**Directions for this task**
Lay out the entries from the line with "The width and height of the screenshot is (737, 576)." to the line with "Action: point(1076,402)", both included, as a Markdown table with the columns Row and Line. Number each line in the Row column and leave out blank lines.

(Entries from a collection)
──────
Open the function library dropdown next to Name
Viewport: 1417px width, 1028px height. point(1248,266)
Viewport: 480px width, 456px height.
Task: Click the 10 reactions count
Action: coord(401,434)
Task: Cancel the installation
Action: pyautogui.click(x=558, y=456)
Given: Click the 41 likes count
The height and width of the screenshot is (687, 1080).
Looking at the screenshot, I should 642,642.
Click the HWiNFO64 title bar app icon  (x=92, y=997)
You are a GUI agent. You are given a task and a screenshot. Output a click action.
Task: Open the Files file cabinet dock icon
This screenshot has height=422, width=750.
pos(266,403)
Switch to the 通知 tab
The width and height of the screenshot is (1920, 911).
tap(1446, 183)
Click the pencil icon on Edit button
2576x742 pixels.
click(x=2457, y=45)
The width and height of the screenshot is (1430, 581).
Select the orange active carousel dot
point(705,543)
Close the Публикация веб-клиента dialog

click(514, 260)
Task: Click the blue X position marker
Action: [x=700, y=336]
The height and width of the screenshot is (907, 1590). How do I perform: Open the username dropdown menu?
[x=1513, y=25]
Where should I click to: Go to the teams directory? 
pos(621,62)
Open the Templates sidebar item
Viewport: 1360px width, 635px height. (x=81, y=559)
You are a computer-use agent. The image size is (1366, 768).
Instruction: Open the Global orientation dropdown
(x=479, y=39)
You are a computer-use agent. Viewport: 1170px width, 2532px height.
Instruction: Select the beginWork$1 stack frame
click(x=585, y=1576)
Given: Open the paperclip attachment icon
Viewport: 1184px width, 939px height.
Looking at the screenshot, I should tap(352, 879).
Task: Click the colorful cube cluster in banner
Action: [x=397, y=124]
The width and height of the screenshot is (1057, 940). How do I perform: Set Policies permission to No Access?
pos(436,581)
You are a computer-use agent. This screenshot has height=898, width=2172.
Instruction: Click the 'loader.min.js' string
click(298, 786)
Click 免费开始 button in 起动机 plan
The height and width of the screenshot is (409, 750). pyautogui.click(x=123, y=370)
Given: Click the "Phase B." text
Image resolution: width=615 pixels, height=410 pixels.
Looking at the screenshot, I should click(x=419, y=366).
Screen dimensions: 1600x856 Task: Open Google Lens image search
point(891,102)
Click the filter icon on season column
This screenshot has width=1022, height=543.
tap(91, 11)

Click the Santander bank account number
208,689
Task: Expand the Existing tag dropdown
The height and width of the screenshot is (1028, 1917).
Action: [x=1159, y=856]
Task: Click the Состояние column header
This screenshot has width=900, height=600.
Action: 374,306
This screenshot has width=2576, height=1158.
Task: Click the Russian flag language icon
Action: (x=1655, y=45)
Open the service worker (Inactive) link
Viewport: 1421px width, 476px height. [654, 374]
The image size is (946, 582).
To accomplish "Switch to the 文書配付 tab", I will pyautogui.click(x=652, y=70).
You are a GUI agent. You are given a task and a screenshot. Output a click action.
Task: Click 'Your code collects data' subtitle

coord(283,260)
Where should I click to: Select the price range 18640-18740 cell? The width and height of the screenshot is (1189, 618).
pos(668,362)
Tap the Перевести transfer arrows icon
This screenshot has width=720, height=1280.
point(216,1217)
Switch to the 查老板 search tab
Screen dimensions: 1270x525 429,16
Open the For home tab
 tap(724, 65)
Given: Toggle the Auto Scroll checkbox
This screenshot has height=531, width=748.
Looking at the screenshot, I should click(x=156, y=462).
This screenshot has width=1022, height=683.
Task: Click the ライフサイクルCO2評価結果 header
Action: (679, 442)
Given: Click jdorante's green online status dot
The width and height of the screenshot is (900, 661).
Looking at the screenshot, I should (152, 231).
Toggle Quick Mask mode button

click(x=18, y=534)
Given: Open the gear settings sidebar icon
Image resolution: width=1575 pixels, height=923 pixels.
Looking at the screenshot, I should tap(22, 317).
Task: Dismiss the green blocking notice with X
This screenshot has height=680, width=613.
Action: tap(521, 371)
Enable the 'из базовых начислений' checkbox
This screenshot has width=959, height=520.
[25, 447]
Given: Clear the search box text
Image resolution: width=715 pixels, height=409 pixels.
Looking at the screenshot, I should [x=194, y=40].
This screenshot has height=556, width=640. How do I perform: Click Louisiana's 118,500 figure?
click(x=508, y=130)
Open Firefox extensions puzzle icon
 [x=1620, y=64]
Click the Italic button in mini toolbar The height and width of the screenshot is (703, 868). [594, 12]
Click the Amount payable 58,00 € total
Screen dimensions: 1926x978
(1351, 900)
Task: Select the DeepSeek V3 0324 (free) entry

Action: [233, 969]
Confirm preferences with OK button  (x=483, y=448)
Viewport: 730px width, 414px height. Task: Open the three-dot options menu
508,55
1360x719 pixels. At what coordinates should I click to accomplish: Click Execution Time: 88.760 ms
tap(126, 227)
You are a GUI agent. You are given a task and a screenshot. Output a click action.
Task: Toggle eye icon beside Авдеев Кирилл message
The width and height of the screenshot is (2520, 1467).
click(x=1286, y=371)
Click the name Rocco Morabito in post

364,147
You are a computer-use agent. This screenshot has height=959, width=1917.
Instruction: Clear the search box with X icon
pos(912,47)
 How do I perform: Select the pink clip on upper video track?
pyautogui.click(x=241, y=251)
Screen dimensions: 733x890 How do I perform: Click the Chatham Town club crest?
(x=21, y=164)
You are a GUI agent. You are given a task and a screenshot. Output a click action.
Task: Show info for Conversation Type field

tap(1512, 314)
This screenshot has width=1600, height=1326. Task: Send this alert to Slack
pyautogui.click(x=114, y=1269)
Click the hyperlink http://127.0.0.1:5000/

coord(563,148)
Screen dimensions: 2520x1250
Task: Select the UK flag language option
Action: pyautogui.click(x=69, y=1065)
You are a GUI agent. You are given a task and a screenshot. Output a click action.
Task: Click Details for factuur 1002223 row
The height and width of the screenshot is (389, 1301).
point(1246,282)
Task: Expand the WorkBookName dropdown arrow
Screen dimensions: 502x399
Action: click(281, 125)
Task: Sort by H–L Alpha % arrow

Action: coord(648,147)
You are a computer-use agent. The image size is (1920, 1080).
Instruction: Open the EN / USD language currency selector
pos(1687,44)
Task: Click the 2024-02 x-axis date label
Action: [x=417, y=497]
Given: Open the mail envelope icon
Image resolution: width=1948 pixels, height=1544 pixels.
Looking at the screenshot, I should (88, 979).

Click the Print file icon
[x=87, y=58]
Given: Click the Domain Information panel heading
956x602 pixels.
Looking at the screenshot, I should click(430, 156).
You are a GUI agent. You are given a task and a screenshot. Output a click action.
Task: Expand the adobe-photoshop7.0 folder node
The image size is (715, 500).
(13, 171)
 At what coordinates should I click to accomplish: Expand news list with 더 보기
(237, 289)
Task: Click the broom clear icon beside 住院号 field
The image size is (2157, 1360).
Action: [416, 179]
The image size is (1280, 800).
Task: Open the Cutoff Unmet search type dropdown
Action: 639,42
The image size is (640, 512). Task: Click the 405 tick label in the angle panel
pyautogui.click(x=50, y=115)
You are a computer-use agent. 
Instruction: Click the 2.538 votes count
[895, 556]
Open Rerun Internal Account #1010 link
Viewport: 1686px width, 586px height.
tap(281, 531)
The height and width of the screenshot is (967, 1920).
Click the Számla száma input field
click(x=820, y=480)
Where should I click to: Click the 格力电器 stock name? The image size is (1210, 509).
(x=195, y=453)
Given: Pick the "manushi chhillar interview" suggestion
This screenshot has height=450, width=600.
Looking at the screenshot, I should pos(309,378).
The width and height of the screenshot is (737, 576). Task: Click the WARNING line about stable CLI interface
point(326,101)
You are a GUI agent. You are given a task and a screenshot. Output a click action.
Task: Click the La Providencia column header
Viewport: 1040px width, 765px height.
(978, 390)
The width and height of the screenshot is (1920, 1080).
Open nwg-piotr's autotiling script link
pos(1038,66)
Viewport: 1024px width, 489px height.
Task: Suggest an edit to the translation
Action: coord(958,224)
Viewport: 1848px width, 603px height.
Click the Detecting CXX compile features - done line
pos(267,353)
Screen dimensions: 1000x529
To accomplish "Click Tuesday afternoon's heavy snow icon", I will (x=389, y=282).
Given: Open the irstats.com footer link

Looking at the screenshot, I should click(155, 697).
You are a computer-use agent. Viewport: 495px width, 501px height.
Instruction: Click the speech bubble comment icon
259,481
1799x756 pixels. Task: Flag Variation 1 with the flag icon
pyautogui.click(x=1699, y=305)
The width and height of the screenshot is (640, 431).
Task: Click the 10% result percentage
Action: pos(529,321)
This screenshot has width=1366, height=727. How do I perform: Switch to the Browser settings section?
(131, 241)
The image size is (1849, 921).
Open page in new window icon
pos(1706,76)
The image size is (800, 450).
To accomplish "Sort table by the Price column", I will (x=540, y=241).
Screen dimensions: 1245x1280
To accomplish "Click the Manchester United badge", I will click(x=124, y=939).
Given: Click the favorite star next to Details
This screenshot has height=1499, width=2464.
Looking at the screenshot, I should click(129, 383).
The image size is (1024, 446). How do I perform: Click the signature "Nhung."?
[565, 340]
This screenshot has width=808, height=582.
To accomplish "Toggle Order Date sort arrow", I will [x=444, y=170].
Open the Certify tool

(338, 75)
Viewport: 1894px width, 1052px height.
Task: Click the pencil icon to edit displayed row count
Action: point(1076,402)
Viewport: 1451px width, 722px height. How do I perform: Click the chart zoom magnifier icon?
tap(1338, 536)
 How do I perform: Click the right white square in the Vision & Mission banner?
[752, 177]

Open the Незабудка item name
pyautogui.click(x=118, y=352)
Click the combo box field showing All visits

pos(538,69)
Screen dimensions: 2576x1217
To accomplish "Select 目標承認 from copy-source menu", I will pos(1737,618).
──────
**Task result**
| Row | Line |
|---|---|
| 1 | The width and height of the screenshot is (737, 576). Task: Click the WARNING line about stable CLI interface |
| 2 | point(326,101) |
| 3 | You are a GUI agent. You are given a task and a screenshot. Output a click action. |
| 4 | Task: Click the La Providencia column header |
| 5 | Viewport: 1040px width, 765px height. |
| 6 | (978, 390) |
| 7 | The width and height of the screenshot is (1920, 1080). |
| 8 | Open nwg-piotr's autotiling script link |
| 9 | pos(1038,66) |
| 10 | Viewport: 1024px width, 489px height. |
| 11 | Task: Suggest an edit to the translation |
| 12 | Action: coord(958,224) |
| 13 | Viewport: 1848px width, 603px height. |
| 14 | Click the Detecting CXX compile features - done line |
| 15 | pos(267,353) |
| 16 | Screen dimensions: 1000x529 |
| 17 | To accomplish "Click Tuesday afternoon's heavy snow icon", I will (x=389, y=282). |
| 18 | Given: Open the irstats.com footer link |
| 19 | Looking at the screenshot, I should click(155, 697). |
| 20 | You are a computer-use agent. Viewport: 495px width, 501px height. |
| 21 | Instruction: Click the speech bubble comment icon |
| 22 | 259,481 |
| 23 | 1799x756 pixels. Task: Flag Variation 1 with the flag icon |
| 24 | pyautogui.click(x=1699, y=305) |
| 25 | The width and height of the screenshot is (640, 431). |
| 26 | Task: Click the 10% result percentage |
| 27 | Action: pos(529,321) |
| 28 | This screenshot has width=1366, height=727. How do I perform: Switch to the Browser settings section? |
| 29 | (131, 241) |
| 30 | The image size is (1849, 921). |
| 31 | Open page in new window icon |
| 32 | pos(1706,76) |
| 33 | The image size is (800, 450). |
| 34 | To accomplish "Sort table by the Price column", I will (x=540, y=241). |
| 35 | Screen dimensions: 1245x1280 |
| 36 | To accomplish "Click the Manchester United badge", I will click(x=124, y=939). |
| 37 | Given: Click the favorite star next to Details |
| 38 | This screenshot has height=1499, width=2464. |
| 39 | Looking at the screenshot, I should click(129, 383). |
| 40 | The image size is (1024, 446). How do I perform: Click the signature "Nhung."? |
| 41 | [565, 340] |
| 42 | This screenshot has width=808, height=582. |
| 43 | To accomplish "Toggle Order Date sort arrow", I will [x=444, y=170]. |
| 44 | Open the Certify tool |
| 45 | (338, 75) |
| 46 | Viewport: 1894px width, 1052px height. |
| 47 | Task: Click the pencil icon to edit displayed row count |
| 48 | Action: point(1076,402) |